O lucro acima da vida
A lógica do lucro impera na fábrica. A noção de que um carro vale mais que a vida de um trabalhador é o que está por trás do adoecimento de tantos metalúrgicos. Em 2012, a Ford comemorou a marca de dois milhões de veículos produzidos na planta de Camaçari, aproveitando a ocasião para divulgar que quer aumentar a produção anual de 250 mil veículos para 300 mil. Para isso, a Ford quer aumentar a produção em cerca de 180 carros por dia, mesmo sem ter anunciado um aumento no número de trabalhadores na planta. O que vem acontecendo é uma política recorrente de tentativa de demissão de trabalhadores com doenças ocupacionais. “Ela (a empresa) quer quantidade de carro, no final do turno atingir a meta e acabou. Você lá é um parafuso a mais. ‘Aluiu’, joga fora e bota outro”, desabafa João, 40 anos, metalúrgico afastado do trabalho.
Destruindo sonhos
Com o adoecimento, os trabalhadores da Ford passam a viver situações de constante humilhação. Suas vidas passam a girar em torno das inúmeras consultas com médicos e fisioterapeutas e da realização de exames. O medo de perder o benefício é constante. A Previdência Social que deveria proteger o trabalhador sem condições de retornar ao trabalho, tem acelerado a suspensão do benefício, o que muitas vezes coloca os trabalhadores em situação de conflito. A empresa não o aceita no trabalho, dizendo que ele não tem condições de trabalhar, e o INSS insiste em dizer que ele já tem condições de trabalhar e que deve voltar ao trabalho. Muitas vezes, os trabalhadores passam meses sem receber nenhum salário, tendo que recorrer a empréstimos para manter a família. João revela uma situação enfrentada por muitos trabalhadores doentes que sofrem humilhação toda vez que precisam ir à empresa: “Para ir à empresa, é a maior burocracia, tenho que ligar. Bloquearam a minha entrada lá, até no estacionamento eu não posso entrar com o carro”. Hoje, muitos dos trabalhadores também apresentam doenças psicoemocionais como depressão e ansiedade, causadas por pressão, incertezas e pelos inúmeros casos de humilhação.
Ausência do Estado
A realidade dos trabalhadores da Ford de Camaçari é também a realidade de milhares de trabalhadores Brasil a fora. Cerca de R$ 2,4 bilhões foram investidos pelo Estado para a instalação da Ford em Camaçari. A política de isenções fiscais para a empresa foi renovada ainda no governo Lula, e estima-se que a Ford tenha economizado, até 2010, cerca de R$ 1,2 bilhões devido à isenção de impostos. Enquanto sobram benesses para a empresa, para os trabalhadores pouco tem sido feito. A falta de profissionais nos órgãos que fiscalizam o trabalho (Ministério do Trabalho, Cerest), a dificuldade de intervenção nos processos de produção, o desmonte da Previdência Social são sinais de que a prioridade dos governantes tem sido o favorecimento às empresas.

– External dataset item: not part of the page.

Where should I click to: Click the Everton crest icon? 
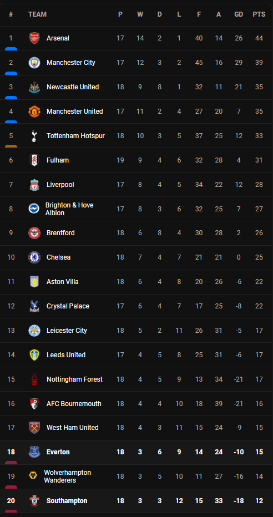pyautogui.click(x=34, y=452)
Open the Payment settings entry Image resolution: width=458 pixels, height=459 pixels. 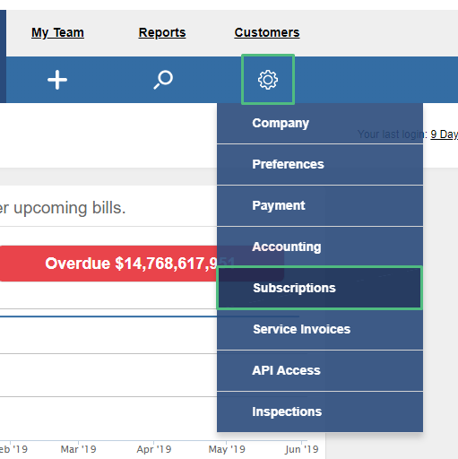click(320, 205)
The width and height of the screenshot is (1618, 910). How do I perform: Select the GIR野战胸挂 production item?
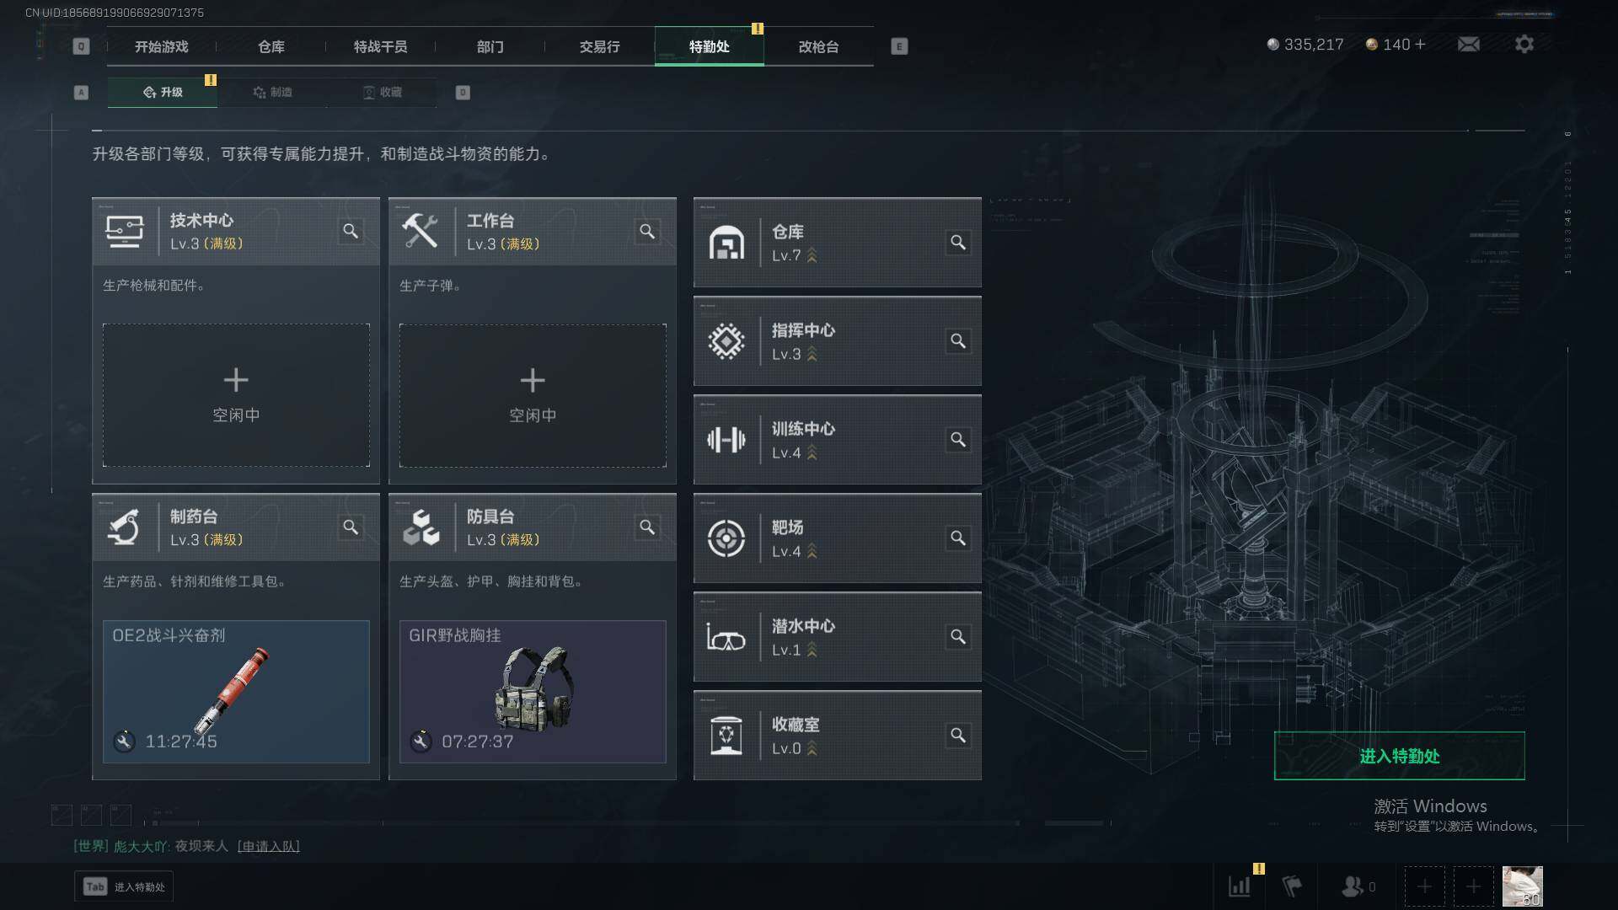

Na sua tentativa de mudar a situação, o caminho encontrado pelos trabalhadores foi a intervenção na lógica da produção, que favorece o lucro ao mesmo tempo em que acaba com a saúde dos trabalhadores. O fortalecimento das CIPAs e das comissões de fábrica são fundamentais para a proteção dos trabalhadores. Eles devem participar das decisões sobre metas de produção, ritmo de trabalho, decidir quando farão suas pausas etc. É preciso garantir a luta na fábrica por melhores condições de trabalho e também uma luta maior pela superação do modo de produção capitalista que, em busca do lucro, acaba com a saúde e com a vida de milhares de trabalhadores.
*Para proteger os trabalhadores de retaliações, os nomes usados na reportagem são falsos.